The United States International Trade Commission has decided that tariffs over 150% on Ukrainian ammonium nitrate (AN) will stay in place. The measure is an attempt to secure profitable returns for American nitrogen producers, and a left-handed means of slowing the flow of AN into the United States.
Ukrainian nitrogen producers argue that because U.S. natural gas costs only 25% of what it does in Ukraine, American producers already have an advantage over imported product. However, experts are unsure about how much Ukraine is actually paying for natural gas and say that production capacity is high enough in that nation to make it up in volume. Ukraine has also been known to undersell AN, pricing the fertilizer as needed for export.
Ammonium nitrate is a component in UAN solutions, but is also very explosive making it a controversial product here in the United States. As an example, Pakistan's Fatima Group, which produces AN in Pakistan, was denied $1 billion in funding in the state of Indiana as the Department of Justice had reason to believe Fatima was selling AN to insurgent militants near the Afghan border. The AN there has been widely used in the construction of improvised explosive devices against U.S. troops and coalition forces.

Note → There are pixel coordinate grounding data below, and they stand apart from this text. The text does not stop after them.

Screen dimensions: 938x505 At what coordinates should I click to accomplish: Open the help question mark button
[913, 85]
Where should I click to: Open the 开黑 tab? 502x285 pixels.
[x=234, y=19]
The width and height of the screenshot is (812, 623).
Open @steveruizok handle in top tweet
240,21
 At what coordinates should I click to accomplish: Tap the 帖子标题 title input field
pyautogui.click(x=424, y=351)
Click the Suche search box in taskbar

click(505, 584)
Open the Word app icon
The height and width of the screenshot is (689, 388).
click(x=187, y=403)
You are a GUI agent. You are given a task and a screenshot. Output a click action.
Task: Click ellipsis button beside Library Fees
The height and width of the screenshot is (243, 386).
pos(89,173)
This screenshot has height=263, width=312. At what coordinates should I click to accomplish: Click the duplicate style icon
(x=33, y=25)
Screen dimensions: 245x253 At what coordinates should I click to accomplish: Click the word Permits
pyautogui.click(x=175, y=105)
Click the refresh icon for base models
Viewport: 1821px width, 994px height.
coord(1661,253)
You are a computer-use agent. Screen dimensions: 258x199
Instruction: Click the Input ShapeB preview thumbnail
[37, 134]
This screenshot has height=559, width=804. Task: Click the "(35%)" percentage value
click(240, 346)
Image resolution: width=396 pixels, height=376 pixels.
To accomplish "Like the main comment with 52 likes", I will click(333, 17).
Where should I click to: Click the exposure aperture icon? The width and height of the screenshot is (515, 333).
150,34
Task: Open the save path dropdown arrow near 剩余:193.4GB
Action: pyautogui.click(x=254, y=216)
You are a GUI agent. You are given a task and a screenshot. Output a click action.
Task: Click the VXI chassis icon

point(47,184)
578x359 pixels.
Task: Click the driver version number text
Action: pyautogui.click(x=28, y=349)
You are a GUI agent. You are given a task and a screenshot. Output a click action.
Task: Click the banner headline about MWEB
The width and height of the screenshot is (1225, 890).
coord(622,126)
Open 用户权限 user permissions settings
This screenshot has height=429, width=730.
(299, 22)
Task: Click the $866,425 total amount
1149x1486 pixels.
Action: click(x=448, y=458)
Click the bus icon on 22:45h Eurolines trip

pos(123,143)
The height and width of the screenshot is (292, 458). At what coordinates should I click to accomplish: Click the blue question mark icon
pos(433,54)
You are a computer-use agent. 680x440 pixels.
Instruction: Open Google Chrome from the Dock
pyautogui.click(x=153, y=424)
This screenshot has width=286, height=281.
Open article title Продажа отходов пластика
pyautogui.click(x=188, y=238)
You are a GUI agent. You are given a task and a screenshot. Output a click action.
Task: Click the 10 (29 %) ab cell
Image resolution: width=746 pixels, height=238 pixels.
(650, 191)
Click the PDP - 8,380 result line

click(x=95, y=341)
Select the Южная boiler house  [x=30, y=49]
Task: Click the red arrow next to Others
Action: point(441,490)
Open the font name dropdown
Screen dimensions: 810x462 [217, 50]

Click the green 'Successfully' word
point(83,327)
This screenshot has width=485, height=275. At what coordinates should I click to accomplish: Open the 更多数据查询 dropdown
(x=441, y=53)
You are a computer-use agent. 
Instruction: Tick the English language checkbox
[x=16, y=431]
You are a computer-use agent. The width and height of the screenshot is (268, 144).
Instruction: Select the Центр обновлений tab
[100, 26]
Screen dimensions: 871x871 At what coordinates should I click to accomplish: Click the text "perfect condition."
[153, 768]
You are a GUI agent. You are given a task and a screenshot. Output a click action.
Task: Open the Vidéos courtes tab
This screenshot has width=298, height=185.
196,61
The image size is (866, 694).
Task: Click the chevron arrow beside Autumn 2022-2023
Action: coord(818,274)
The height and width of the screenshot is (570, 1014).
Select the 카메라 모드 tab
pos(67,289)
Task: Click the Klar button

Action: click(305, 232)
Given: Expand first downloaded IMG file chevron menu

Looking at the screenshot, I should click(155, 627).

The Department of Justice reports Fatima is making good progress toward a new AN formula that would be far less explosive. Despite an order from Governor Pence to fold the project altogether, DOJ will take part in tests of Fatima's new formula in June, and Fatima may one day be able to restart the Posey County, Indiana project.
Meanwhile, farm production in the Ukraine has increased by 55% since the tariff was imposed over a decade ago and plans are in place to build at least one more nitrogen production facility in the next few years. Ukraine may find itself in line after China for exports of nitrogen to the U.S. as China's summer tariff window is about to open, reducing duty on Chinese fertilizer to just 2%.
Political disputes in Ukraine have eased and that country has improved its access to natural gas supplies, allowing production to flourish both at the nitrogen plants and on the farm. But the 150% tariff imposed by the United States may force Ukraine to look to other markets including South America and India as leading fertilizer export destinations.